Cuál es el origen del nombre de la icónica mermelada Raulito, que se hace en Córdoba
Una figura familiar se convirtió en la marca de mermeladas con arraigo provincial y presencia nacional. Mirá el video de su fábrica.


La mermelada Raulito, elaborada en Córdoba desde mediados del siglo XX, lleva un nombre que va más allá de una marca comercial: es un homenaje con raíces familiares y un símbolo de memoria colectiva. Su origen explica la identidad afectiva que acompaña al producto hasta hoy, tanto en mesas de hogares como en la cultura regional.

La historia de Raulito comienza en los años '50, cuando Córdoba vivía un crecimiento de pequeños emprendimientos familiares vinculados a la gastronomía artesanal. Aunque la empresa fue formalmente fundada en 1956 por Egidio Balari y Alfredo Berardi, dos jóvenes amigos interesados en conservar recetas tradicionales, el vínculo emocional con el nombre se gestó incluso antes.

En 1954, cuando la familia repartía mermeladas de manera informal por las calles de la ciudad, un pequeño de dos años, hijo de Egidio llamado “Raulito”, acompañaba a su padre en un triciclo cargado de frascos. Las escenas de ese niño ayudando al reparto y compartiendo el esfuerzo familiar quedaron grabadas en la memoria de quienes conocieron esos primeros tiempos de la producción local.
El nombre de la mermelada no es arbitrario: es un tributo a ese niño que, según la historia familiar, simbolizaba la dedicación, el compañerismo y lazos afectivos con la producción. Aunque Raulito falleció años después debido a una enfermedad, su recuerdo perduró en la identidad de la marca. La elección del nombre refleja un valor central de la empresa: la conexión entre familia, trabajo y comunidad.

Este tipo de origen explica por qué la marca ha conservado con el paso de los años un logotipo y estética simples, asociados más al afecto que a la moda del marketing contemporáneo. Para sus dueños, mantener el nombre y la imagen original ha sido una forma de preservar la autenticidad de sus productos.
Con cerca de 70 años de trayectoria, Raulito ha trascendido generaciones de consumidores en Córdoba y otras provincias argentinas. Aunque su catálogo se amplió con diversas mermeladas, salsas de tomate y dulce de leche, el nombre sigue siendo el signo distintivo que remite a su origen familiar.

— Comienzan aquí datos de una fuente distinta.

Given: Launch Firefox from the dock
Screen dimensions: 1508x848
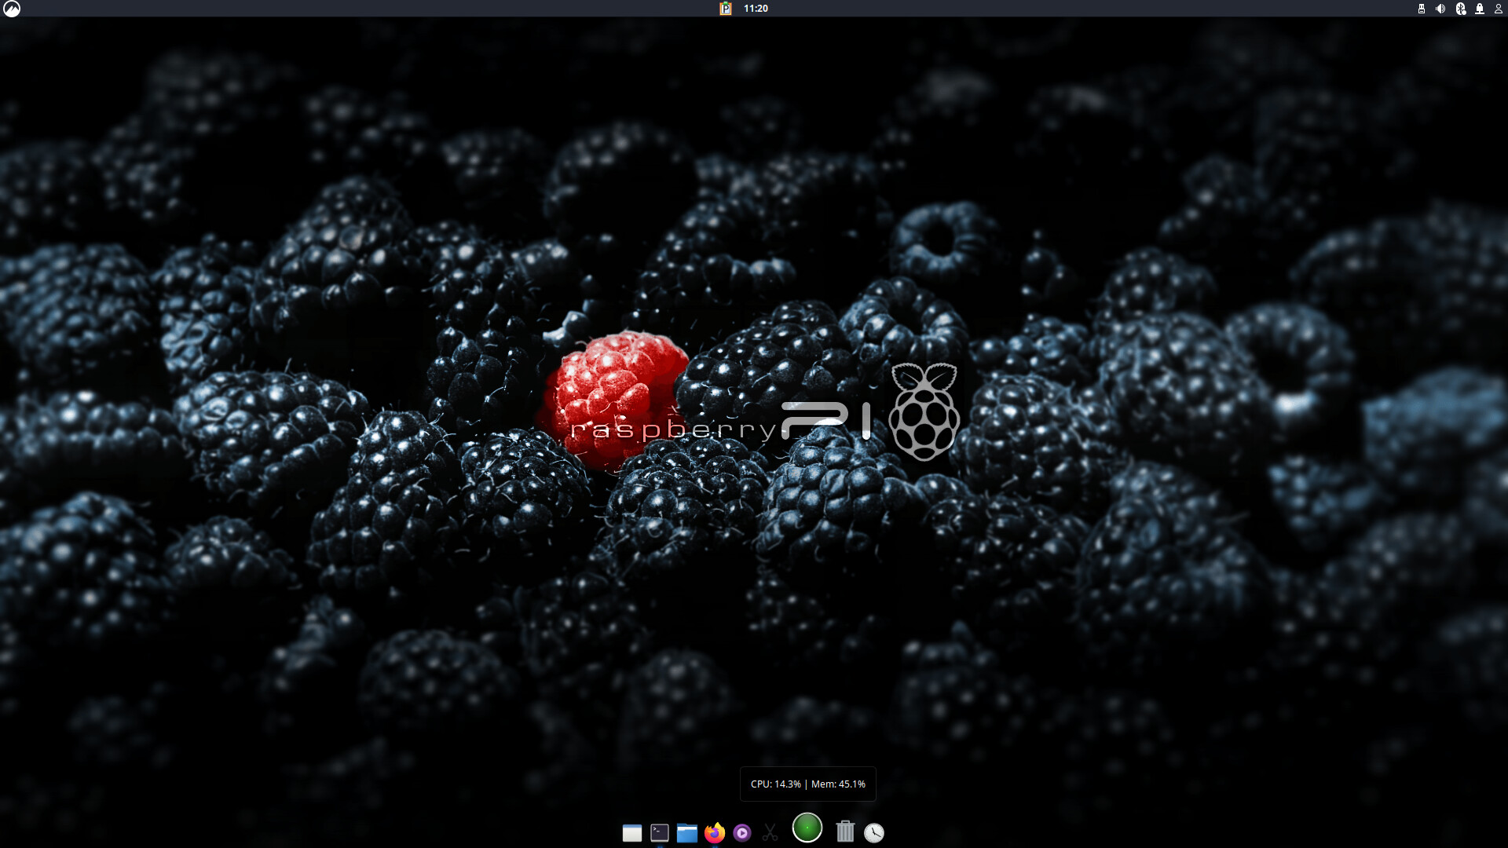Looking at the screenshot, I should (715, 832).
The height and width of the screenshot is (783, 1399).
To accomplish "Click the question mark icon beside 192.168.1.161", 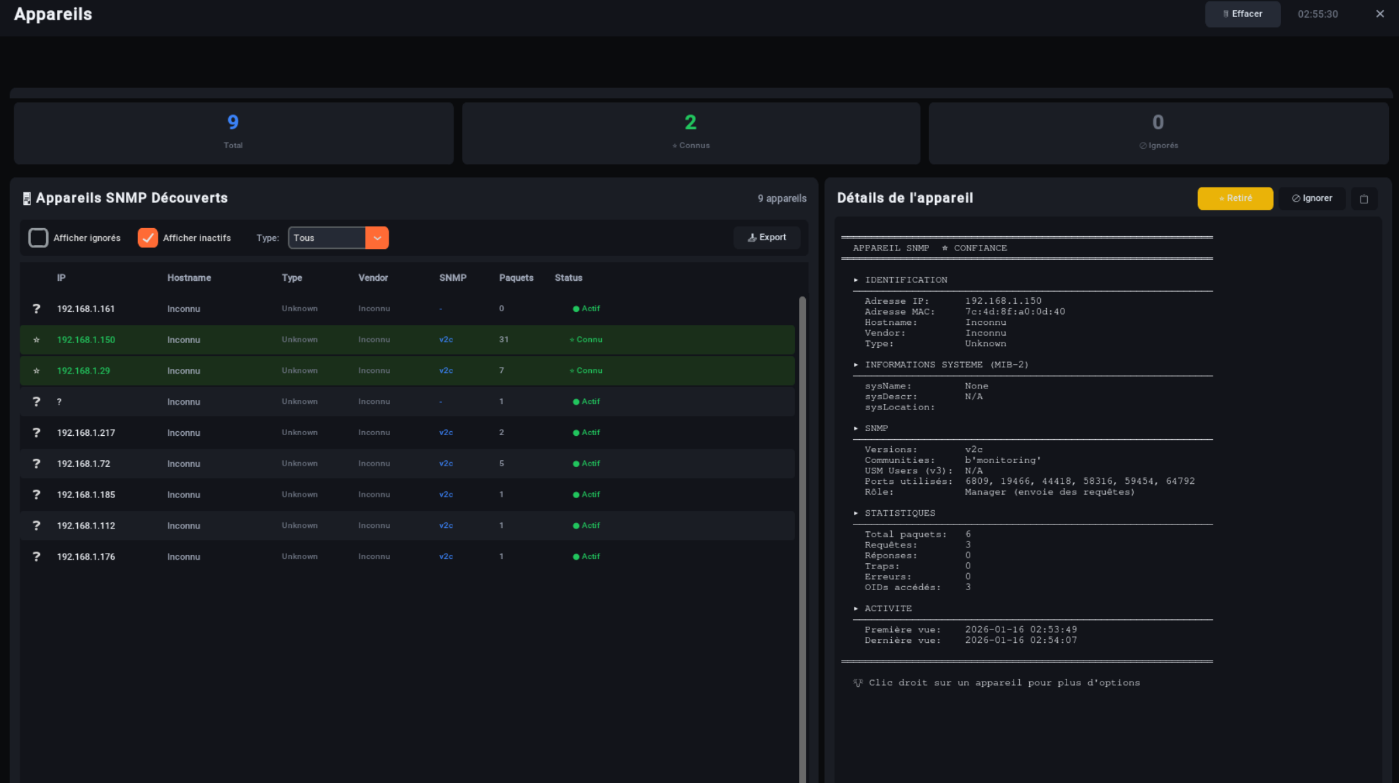I will coord(36,308).
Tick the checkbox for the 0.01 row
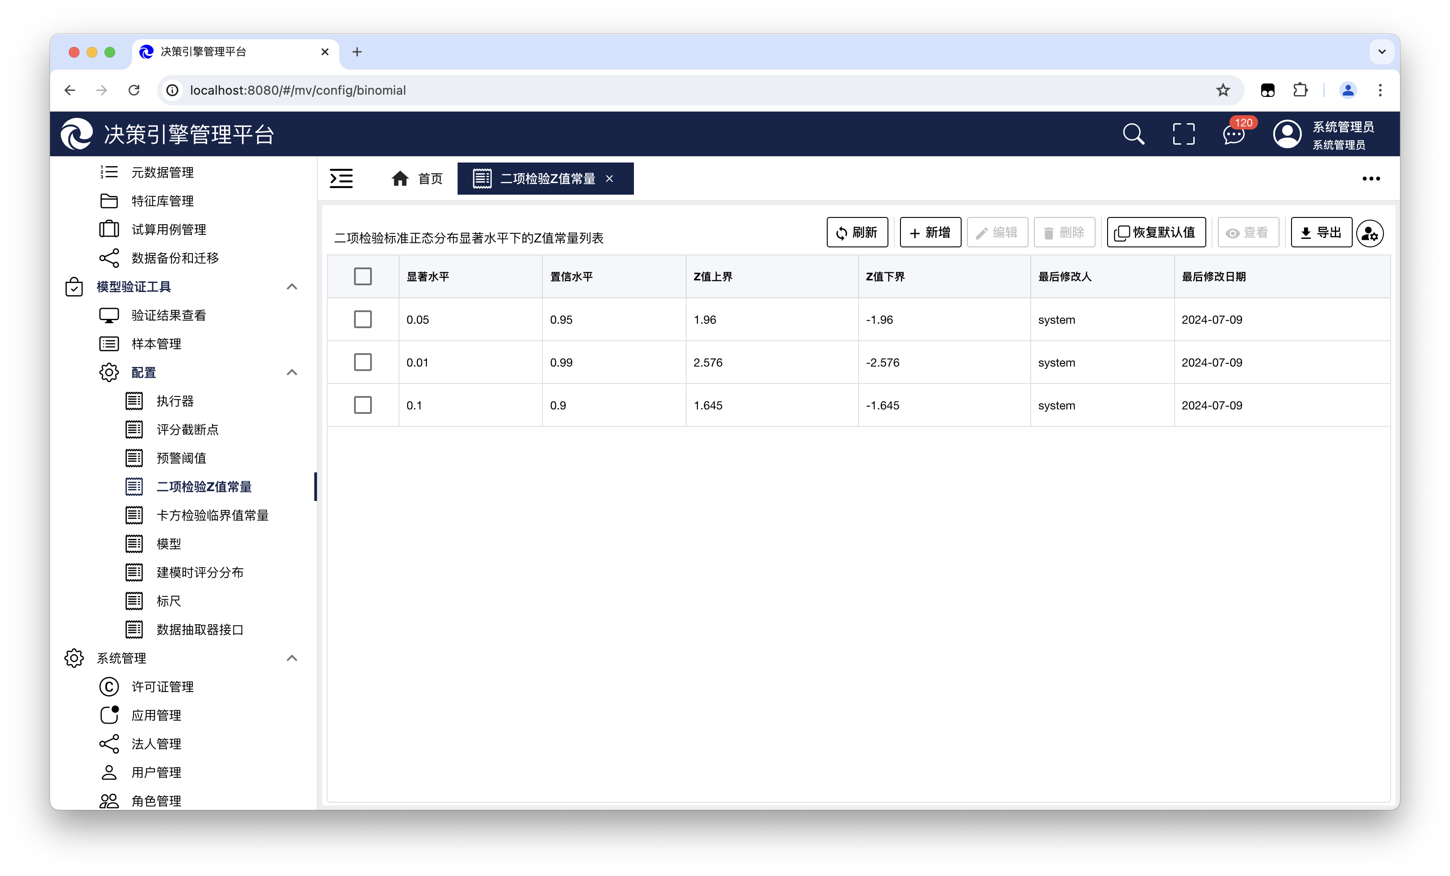The image size is (1450, 876). click(363, 362)
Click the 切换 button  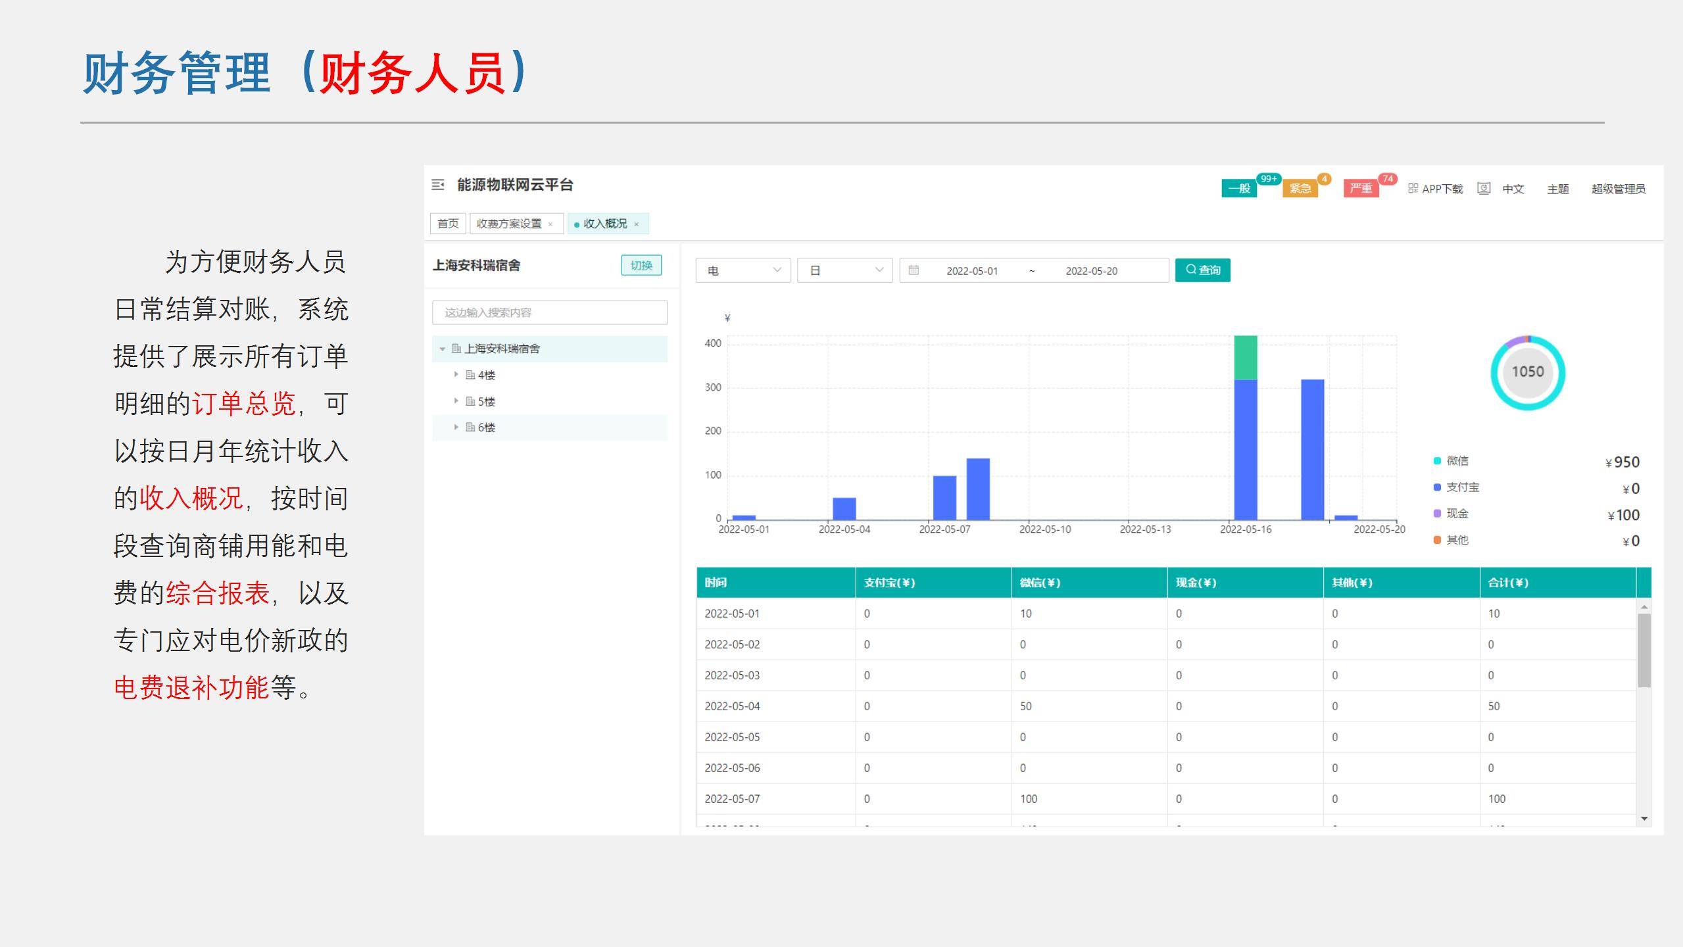coord(641,266)
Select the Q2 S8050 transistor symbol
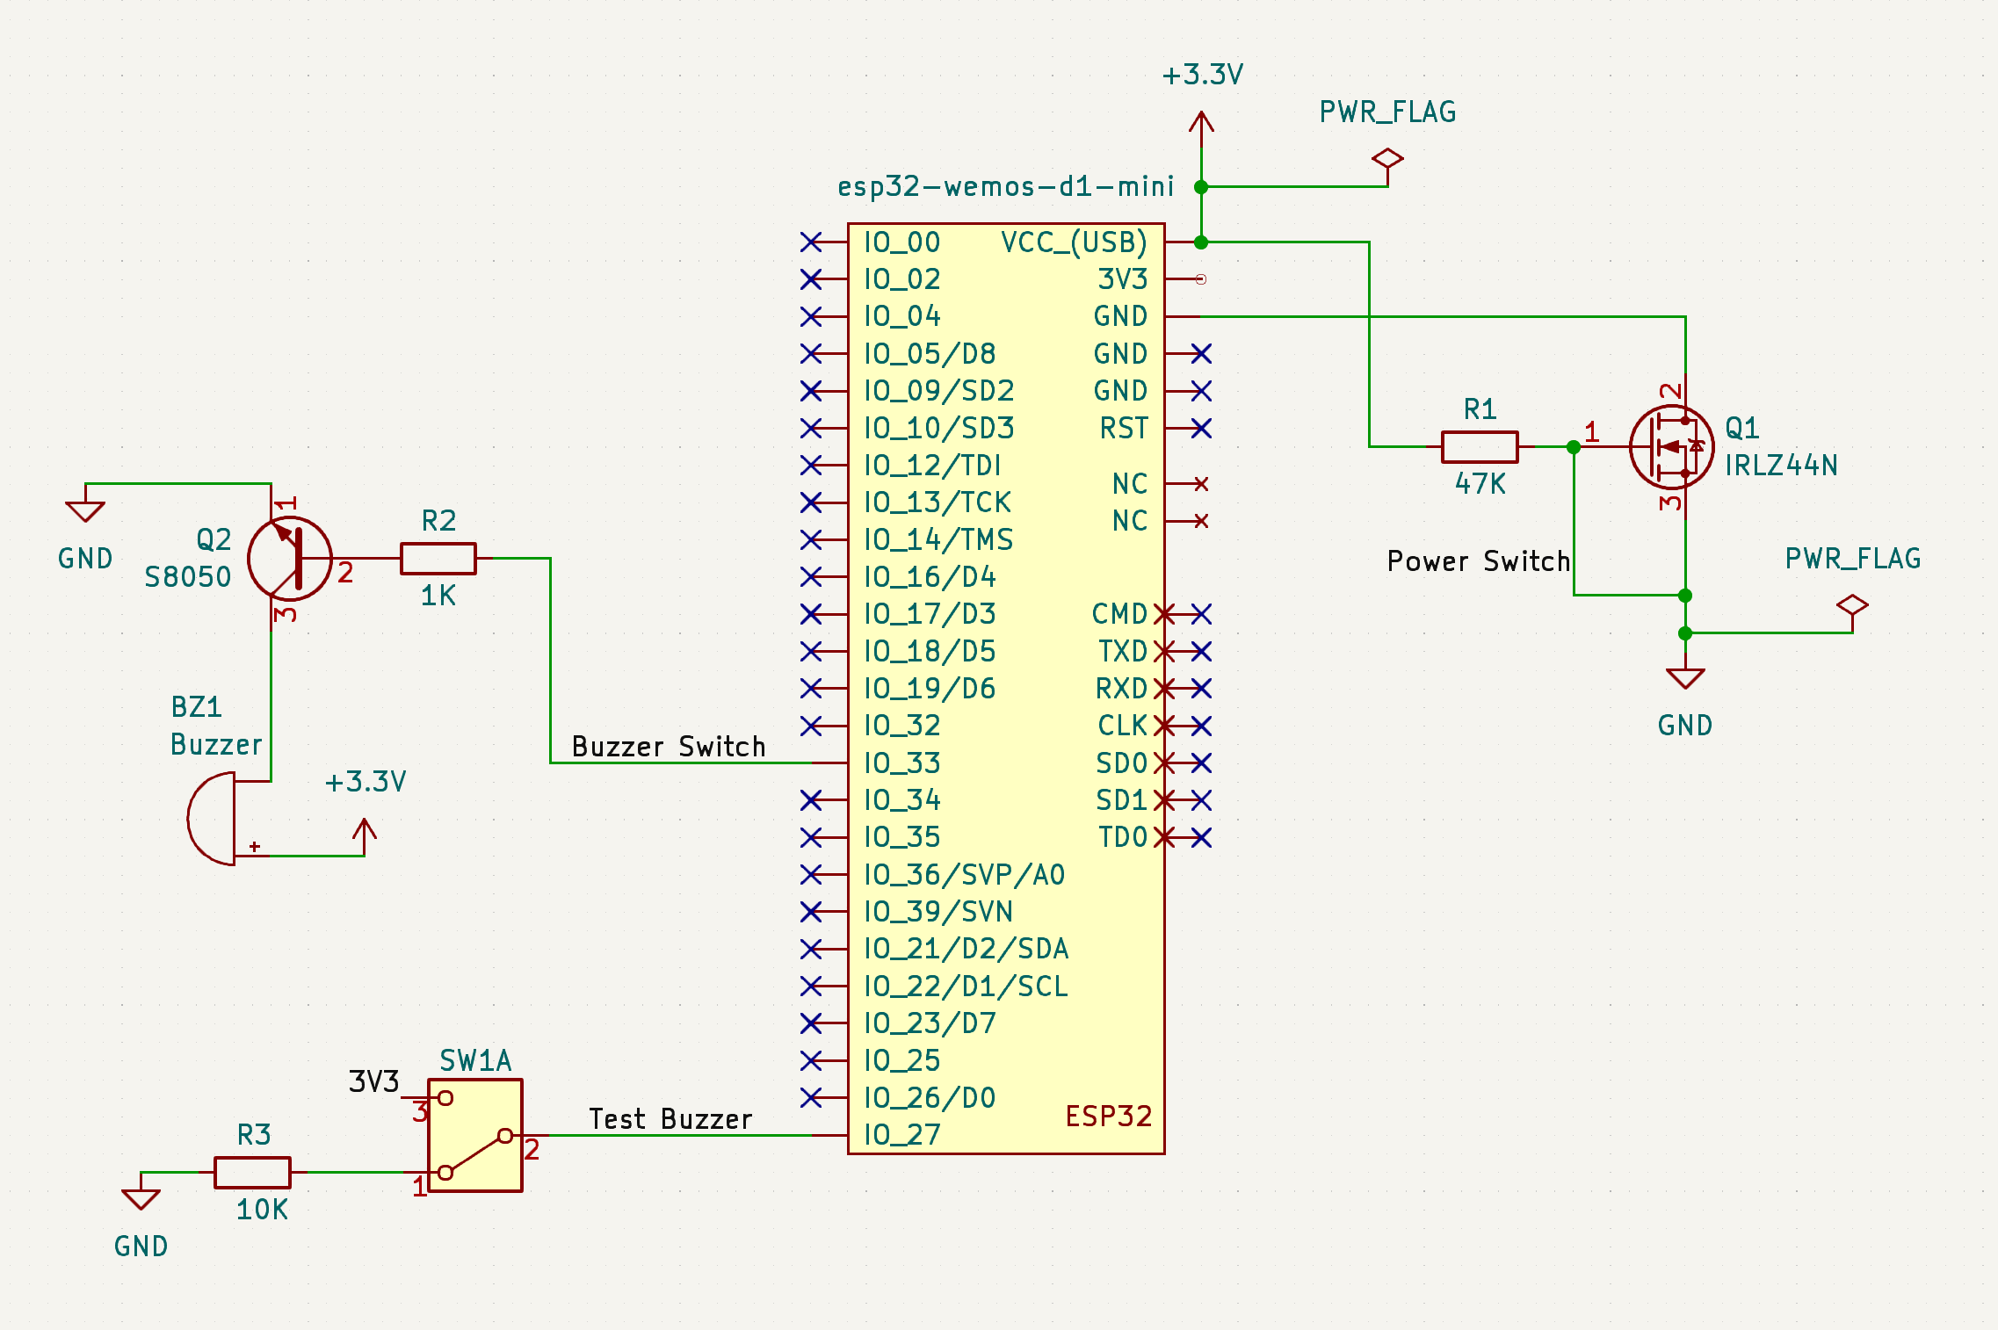Screen dimensions: 1998x1330 pyautogui.click(x=290, y=560)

La forma artesanal de elaboración, utilizando frutas seleccionadas, azúcar y tiempo de cocción tradicional, también se vincula a ese principio originario: un producto pensado para las mesas cotidianas, sin artificios adicionales. Este enfoque ha generado un valor percibido de calidad y sencillez que acompaña al consumidor desde hace décadas.
En la actualidad, la marca sigue gestionada por descendientes de quienes la fundaron y personas ligadas a la historia institucional, manteniendo el nombre de Raulito como un símbolo de perseverancia.